This is a repro of a customer reported issue where they were having issues sending email from Office 365 to on-premises Exchange servers. Apparently this had been working previously with no issues, then mailflow started to have problems. Some email was flowing from Office 365, but some was delayed or not delivered at all.
There were no issues sending email from the on-premises Exchange servers to Office 365. The issue was the mail flow from cloud to on-premises.
In order to look at the mail queues on-premises, we can use the Get-Queue cmdlet or the Queue Viewer. Queue Viewer can be found under the Exchange toolbox, which is built into the Exchange 2010 MMC and as a separate Start Menu item in Exchange 2013/2016.
Reviewing Office 365 Message Queues
Reviewing the Queues in Office 365 is also straightforward.
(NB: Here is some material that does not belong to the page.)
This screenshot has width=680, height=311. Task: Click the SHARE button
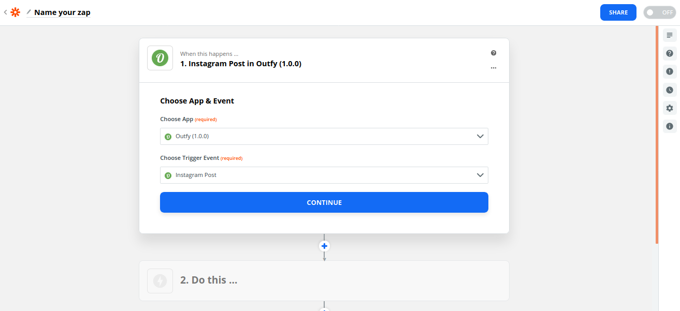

In the below example note that the focus is on the Mail Flow, and then message trace. There are pre-canned queries to search emails from the last 24 or 48 hours. This can also be customised to suit the specific requirement. This was sufficient to troubleshoot this issue. For more complex situations please review Andrew’s excellent EOP blog, specifically the Parsing an extended message trace post.
After entering the relevant time slot, and expected recipient the trace was executed. Multiple messages were then seen in the queue.
Taking one message as example, we can see that the message delivery to on-premises failed and that a specific error code of 4.4.316 was reported. We can see this by clicking to expand the entry using the arrow on the left hand side of the Message Events table.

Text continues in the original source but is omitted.